> DESCRIPTION OF THE TASK
From the data below, set down exactly the lines between the one holding "You are a GUI" and the one holding "1204x981 pixels.", inclusive, and no others.
Top of EXCERPTED DATA
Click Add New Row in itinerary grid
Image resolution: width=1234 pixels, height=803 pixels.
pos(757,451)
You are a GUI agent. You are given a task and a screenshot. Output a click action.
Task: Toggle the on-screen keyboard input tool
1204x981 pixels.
Bottom of EXCERPTED DATA
Top of EXCERPTED DATA
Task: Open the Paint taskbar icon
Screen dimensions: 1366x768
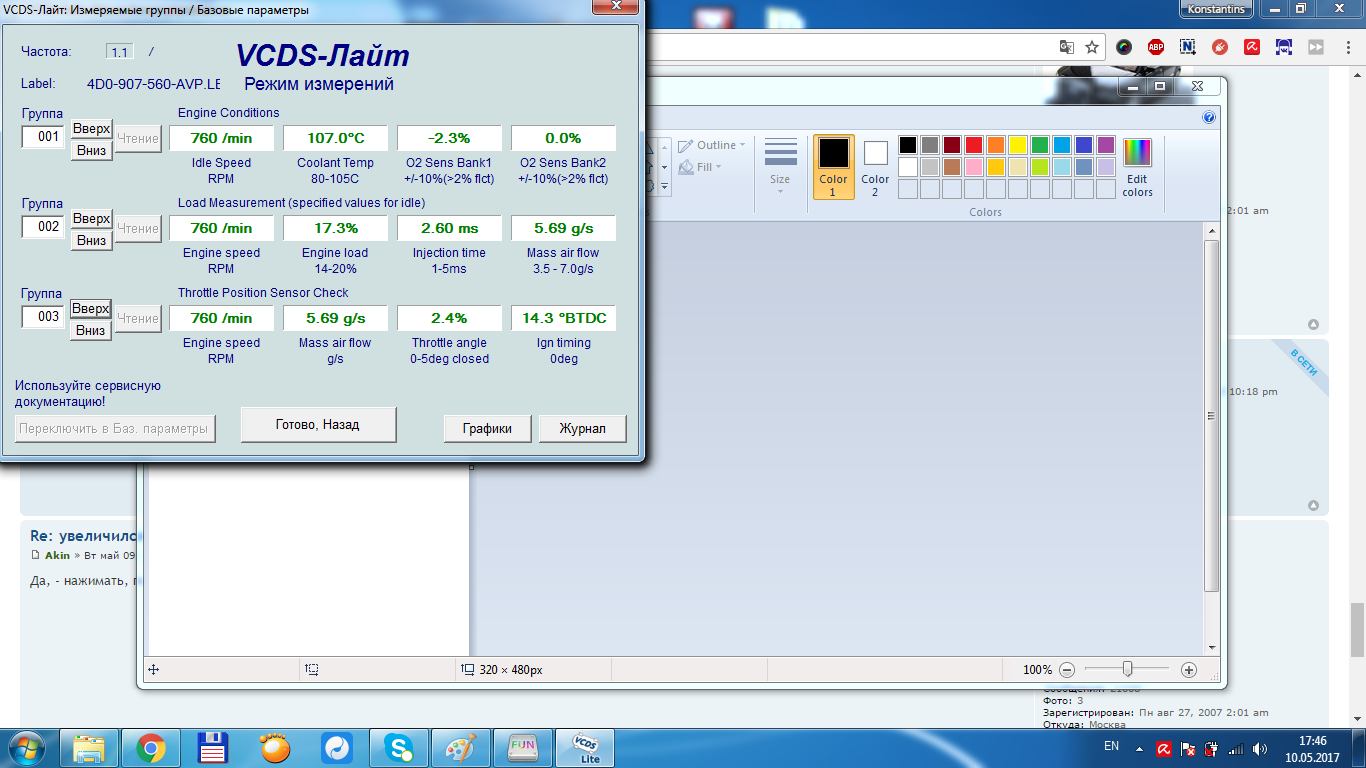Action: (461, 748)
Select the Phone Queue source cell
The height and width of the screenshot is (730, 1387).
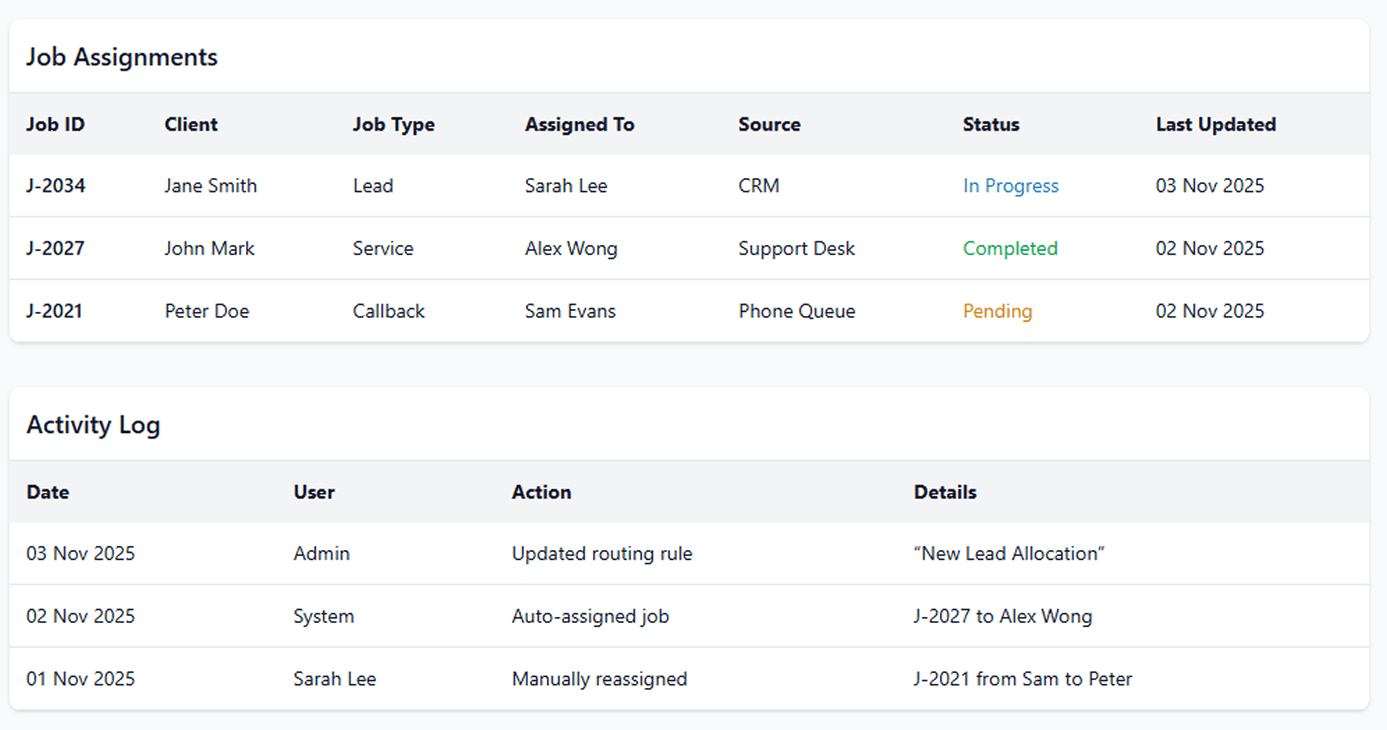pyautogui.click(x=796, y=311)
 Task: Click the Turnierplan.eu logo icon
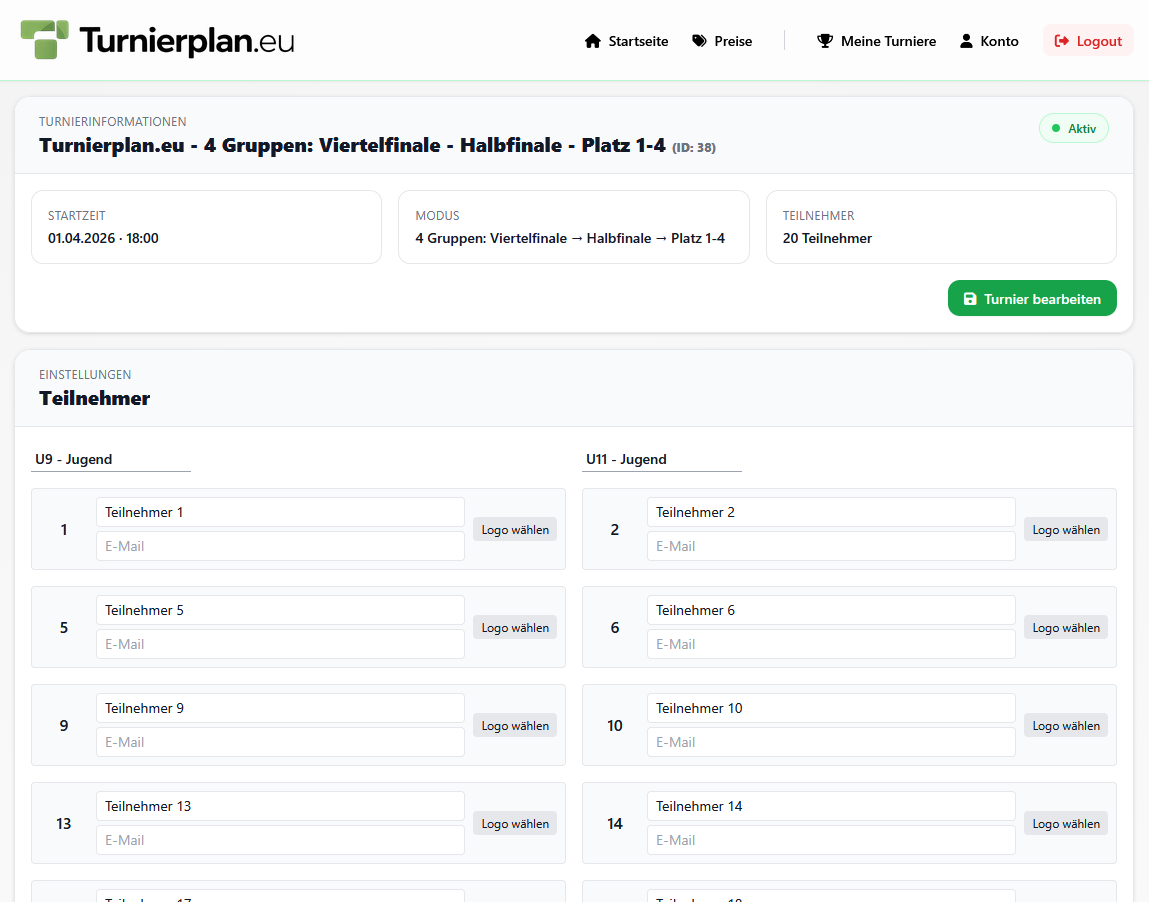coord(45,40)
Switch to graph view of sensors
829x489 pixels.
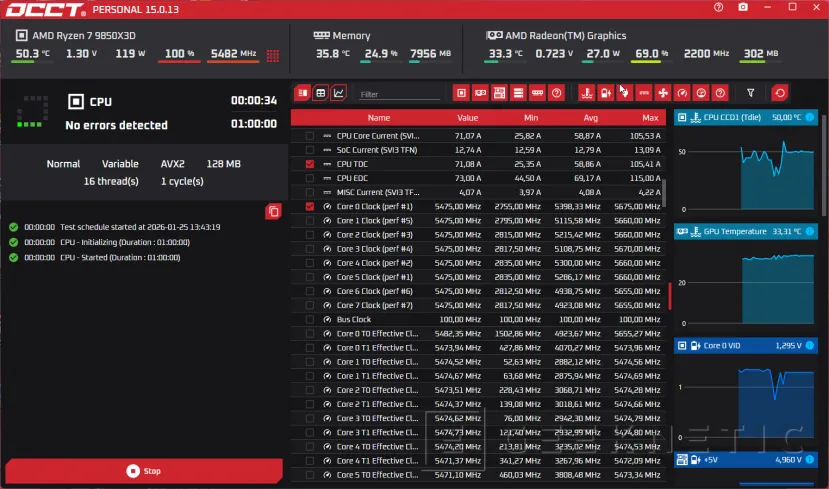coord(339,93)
Bottom of EXCERPTED DATA
> ANSWER TO THE PROBLEM
You are a GUI agent. You are given a task and a screenshot. Output a click action.
Task: Toggle the on-screen keyboard input tool
1204x981 pixels.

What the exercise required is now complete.